_Task to carry out:_ Render the listing as a Markdown table, covering everything from the line that contains "Task: Launch the" down to the line that contains "tap(475, 193)", both included. Use the columns Row and Line, number each row, and leave out blank lines.

━━━ Records for the exercise ━━━

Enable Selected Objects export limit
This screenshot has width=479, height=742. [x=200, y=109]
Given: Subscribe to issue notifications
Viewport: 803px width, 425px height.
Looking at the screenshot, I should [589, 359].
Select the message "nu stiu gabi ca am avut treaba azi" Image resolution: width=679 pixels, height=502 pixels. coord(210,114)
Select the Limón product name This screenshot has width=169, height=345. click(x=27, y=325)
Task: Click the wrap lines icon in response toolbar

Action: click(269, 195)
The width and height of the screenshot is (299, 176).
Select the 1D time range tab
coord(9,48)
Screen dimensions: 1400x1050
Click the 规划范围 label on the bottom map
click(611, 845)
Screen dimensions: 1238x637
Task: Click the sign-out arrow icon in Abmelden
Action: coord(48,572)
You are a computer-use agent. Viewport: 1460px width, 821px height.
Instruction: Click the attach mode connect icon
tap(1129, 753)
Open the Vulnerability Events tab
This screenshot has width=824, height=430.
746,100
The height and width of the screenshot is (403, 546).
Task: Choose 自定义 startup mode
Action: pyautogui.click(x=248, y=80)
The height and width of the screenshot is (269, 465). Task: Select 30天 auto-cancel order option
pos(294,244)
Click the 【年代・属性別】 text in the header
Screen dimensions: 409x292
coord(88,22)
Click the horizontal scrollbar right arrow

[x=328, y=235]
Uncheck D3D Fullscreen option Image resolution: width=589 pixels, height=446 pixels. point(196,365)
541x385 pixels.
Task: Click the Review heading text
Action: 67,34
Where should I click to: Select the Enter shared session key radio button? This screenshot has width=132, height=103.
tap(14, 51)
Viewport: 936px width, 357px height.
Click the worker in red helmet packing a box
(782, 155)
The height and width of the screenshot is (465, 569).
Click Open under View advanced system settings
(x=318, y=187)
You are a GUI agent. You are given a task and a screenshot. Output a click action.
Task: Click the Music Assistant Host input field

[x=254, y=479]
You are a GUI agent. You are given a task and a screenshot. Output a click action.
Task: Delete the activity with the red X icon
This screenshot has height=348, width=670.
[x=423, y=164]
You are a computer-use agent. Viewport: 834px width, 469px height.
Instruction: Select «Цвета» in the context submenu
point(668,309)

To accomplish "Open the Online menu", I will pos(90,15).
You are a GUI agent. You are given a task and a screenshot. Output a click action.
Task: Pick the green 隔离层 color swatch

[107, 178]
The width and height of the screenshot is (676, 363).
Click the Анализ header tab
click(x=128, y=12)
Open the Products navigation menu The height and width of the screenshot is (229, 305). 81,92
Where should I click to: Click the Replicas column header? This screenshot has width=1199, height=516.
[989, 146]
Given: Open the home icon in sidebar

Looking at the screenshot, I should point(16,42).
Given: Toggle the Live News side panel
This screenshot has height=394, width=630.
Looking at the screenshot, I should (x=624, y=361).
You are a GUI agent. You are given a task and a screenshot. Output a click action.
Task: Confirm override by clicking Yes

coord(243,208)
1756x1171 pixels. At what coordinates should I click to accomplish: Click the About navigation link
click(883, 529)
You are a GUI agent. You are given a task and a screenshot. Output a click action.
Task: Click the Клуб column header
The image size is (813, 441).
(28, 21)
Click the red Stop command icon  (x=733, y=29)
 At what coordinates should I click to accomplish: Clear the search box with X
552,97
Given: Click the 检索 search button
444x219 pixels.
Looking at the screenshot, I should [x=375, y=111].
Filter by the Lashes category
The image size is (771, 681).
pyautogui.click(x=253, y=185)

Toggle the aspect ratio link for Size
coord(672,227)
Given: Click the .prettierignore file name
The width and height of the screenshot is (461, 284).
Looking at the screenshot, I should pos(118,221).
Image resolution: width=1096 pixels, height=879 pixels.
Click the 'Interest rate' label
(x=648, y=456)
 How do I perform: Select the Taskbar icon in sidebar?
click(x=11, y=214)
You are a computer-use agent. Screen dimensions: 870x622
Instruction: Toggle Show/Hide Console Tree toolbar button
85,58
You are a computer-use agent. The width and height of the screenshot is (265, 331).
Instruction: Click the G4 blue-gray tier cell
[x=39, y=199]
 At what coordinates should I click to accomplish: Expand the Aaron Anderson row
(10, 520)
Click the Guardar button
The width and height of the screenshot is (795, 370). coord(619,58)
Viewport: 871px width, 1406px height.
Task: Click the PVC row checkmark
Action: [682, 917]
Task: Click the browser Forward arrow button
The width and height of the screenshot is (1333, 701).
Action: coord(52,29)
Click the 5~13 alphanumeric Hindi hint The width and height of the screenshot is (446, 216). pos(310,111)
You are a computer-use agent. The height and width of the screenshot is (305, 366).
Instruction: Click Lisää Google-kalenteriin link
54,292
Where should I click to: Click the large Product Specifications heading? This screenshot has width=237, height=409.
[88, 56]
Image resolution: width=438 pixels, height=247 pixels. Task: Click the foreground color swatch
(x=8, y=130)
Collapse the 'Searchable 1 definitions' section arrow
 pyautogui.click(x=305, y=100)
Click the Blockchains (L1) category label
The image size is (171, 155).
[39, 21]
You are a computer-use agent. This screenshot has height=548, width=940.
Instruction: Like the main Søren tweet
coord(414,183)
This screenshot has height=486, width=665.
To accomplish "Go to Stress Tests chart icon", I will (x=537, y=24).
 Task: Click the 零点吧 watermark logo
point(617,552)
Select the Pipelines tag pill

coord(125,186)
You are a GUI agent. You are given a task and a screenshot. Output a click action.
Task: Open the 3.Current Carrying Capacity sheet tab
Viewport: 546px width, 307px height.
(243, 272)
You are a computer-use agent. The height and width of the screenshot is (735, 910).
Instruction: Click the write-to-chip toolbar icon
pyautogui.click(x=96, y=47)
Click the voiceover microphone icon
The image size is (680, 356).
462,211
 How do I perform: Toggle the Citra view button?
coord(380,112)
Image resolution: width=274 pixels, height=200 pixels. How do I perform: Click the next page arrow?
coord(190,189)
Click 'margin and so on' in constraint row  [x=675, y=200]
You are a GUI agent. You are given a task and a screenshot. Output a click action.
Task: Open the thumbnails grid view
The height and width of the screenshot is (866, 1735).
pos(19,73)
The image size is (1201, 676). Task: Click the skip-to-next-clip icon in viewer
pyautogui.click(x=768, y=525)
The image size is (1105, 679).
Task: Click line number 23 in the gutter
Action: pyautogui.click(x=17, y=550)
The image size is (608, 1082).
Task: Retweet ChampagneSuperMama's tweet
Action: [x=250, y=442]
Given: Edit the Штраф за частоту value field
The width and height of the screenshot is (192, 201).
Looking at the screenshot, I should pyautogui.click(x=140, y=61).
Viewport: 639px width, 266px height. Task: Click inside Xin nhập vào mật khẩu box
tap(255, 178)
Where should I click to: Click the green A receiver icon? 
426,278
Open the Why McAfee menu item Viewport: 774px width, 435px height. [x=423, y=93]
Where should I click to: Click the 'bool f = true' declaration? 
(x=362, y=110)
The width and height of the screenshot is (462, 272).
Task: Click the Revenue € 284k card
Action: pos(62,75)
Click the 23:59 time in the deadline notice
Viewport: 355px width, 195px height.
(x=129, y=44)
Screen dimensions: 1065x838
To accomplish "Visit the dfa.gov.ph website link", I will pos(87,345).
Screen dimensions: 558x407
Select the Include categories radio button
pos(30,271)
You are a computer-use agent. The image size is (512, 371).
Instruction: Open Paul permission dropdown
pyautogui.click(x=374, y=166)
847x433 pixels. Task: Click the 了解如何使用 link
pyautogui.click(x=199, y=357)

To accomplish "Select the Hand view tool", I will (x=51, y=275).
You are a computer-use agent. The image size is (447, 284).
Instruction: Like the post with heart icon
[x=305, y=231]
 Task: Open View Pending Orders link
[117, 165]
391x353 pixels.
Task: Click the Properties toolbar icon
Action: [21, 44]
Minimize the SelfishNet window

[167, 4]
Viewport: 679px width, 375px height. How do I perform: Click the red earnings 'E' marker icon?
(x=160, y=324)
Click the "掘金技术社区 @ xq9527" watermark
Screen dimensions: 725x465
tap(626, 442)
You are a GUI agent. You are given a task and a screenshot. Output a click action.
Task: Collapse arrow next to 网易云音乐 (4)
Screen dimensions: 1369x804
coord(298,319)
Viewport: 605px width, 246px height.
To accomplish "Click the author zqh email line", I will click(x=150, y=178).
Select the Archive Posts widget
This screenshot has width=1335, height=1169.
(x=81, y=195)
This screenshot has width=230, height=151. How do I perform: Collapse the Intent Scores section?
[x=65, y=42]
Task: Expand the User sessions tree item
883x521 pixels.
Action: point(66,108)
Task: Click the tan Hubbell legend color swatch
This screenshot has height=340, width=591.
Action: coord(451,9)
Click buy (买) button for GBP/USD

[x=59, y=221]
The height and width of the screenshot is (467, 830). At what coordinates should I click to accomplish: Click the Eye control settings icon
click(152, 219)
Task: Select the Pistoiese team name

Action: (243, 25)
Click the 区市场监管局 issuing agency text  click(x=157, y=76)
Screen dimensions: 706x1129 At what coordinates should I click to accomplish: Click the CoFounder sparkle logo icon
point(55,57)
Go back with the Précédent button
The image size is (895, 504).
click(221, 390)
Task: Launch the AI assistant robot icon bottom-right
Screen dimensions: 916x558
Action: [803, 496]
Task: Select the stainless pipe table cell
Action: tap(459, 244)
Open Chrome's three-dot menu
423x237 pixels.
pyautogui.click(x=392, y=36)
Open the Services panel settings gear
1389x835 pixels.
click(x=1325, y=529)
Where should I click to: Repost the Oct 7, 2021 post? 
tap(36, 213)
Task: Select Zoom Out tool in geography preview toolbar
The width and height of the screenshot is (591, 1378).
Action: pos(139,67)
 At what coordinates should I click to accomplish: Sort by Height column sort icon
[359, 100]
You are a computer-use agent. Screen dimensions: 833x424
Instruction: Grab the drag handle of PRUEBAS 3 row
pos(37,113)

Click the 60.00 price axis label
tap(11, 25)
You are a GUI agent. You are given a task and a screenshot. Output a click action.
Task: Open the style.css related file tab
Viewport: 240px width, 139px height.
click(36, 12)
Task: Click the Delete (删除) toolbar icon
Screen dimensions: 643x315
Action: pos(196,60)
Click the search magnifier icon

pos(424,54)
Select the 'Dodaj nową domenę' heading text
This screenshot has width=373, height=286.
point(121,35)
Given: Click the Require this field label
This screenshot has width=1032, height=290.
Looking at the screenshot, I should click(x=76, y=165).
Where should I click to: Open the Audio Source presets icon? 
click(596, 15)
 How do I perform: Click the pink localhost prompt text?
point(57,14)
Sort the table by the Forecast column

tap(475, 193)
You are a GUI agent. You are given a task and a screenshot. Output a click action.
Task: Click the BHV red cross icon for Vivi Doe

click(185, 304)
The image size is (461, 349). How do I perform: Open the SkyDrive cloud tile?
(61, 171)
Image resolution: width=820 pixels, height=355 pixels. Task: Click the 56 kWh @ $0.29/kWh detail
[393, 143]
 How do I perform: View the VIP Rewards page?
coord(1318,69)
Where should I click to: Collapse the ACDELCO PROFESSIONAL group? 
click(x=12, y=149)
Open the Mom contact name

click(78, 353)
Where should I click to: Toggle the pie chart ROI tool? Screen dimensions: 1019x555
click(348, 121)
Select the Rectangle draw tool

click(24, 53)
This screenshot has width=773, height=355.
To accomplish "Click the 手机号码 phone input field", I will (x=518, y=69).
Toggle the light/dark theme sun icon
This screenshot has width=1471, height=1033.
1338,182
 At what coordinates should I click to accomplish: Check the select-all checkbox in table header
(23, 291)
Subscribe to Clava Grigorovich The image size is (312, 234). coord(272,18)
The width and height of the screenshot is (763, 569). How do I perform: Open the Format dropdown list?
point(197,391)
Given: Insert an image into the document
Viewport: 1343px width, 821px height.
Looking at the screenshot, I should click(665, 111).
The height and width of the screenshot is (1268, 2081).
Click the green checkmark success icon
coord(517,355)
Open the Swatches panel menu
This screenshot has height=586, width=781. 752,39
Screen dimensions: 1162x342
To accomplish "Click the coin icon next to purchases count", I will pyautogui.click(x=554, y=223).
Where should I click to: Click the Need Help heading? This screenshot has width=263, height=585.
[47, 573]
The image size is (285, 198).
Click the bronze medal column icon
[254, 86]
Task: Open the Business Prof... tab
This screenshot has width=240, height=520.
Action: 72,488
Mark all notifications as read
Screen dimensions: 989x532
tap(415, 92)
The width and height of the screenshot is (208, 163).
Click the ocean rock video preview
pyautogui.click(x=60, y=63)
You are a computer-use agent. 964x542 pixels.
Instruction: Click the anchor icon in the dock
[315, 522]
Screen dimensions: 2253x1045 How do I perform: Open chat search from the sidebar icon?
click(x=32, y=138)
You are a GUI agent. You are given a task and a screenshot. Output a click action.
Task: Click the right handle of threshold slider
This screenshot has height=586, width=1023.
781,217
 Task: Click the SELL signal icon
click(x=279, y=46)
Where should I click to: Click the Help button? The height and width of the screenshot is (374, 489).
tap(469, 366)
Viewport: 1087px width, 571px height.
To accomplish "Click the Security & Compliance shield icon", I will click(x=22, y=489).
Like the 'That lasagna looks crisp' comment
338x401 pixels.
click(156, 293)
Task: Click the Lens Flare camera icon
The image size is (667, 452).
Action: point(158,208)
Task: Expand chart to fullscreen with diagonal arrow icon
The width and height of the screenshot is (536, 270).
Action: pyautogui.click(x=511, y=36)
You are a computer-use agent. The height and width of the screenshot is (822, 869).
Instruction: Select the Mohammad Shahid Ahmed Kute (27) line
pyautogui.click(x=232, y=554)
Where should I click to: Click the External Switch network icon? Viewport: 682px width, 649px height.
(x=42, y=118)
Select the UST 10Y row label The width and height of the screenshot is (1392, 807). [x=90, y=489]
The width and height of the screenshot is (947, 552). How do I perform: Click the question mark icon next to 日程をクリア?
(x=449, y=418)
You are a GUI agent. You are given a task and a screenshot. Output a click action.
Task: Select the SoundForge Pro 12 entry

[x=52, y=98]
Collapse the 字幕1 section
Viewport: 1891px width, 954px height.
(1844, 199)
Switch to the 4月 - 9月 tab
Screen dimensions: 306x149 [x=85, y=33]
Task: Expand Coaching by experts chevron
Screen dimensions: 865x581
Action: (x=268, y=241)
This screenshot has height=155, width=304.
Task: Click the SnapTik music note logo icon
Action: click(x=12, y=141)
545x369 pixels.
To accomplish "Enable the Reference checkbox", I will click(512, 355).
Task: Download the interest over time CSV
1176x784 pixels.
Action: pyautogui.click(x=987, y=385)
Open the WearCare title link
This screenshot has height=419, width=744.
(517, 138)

━━━

_Answer below:_
| Row | Line |
|---|---|
| 1 | Task: Launch the AI assistant robot icon bottom-right |
| 2 | Screen dimensions: 916x558 |
| 3 | Action: [803, 496] |
| 4 | Task: Select the stainless pipe table cell |
| 5 | Action: tap(459, 244) |
| 6 | Open Chrome's three-dot menu |
| 7 | 423x237 pixels. |
| 8 | pyautogui.click(x=392, y=36) |
| 9 | Open the Services panel settings gear |
| 10 | 1389x835 pixels. |
| 11 | click(x=1325, y=529) |
| 12 | Where should I click to: Repost the Oct 7, 2021 post?  |
| 13 | tap(36, 213) |
| 14 | Task: Select Zoom Out tool in geography preview toolbar |
| 15 | The width and height of the screenshot is (591, 1378). |
| 16 | Action: pos(139,67) |
| 17 |  At what coordinates should I click to accomplish: Sort by Height column sort icon |
| 18 | [359, 100] |
| 19 | You are a computer-use agent. Screen dimensions: 833x424 |
| 20 | Instruction: Grab the drag handle of PRUEBAS 3 row |
| 21 | pos(37,113) |
| 22 | Click the 60.00 price axis label |
| 23 | tap(11, 25) |
| 24 | You are a GUI agent. You are given a task and a screenshot. Output a click action. |
| 25 | Task: Open the style.css related file tab |
| 26 | Viewport: 240px width, 139px height. |
| 27 | click(36, 12) |
| 28 | Task: Click the Delete (删除) toolbar icon |
| 29 | Screen dimensions: 643x315 |
| 30 | Action: pos(196,60) |
| 31 | Click the search magnifier icon |
| 32 | pos(424,54) |
| 33 | Select the 'Dodaj nową domenę' heading text |
| 34 | This screenshot has width=373, height=286. |
| 35 | point(121,35) |
| 36 | Given: Click the Require this field label |
| 37 | This screenshot has width=1032, height=290. |
| 38 | Looking at the screenshot, I should click(x=76, y=165). |
| 39 | Where should I click to: Open the Audio Source presets icon?  |
| 40 | click(596, 15) |
| 41 |  How do I perform: Click the pink localhost prompt text? |
| 42 | point(57,14) |
| 43 | Sort the table by the Forecast column |
| 44 | tap(475, 193) |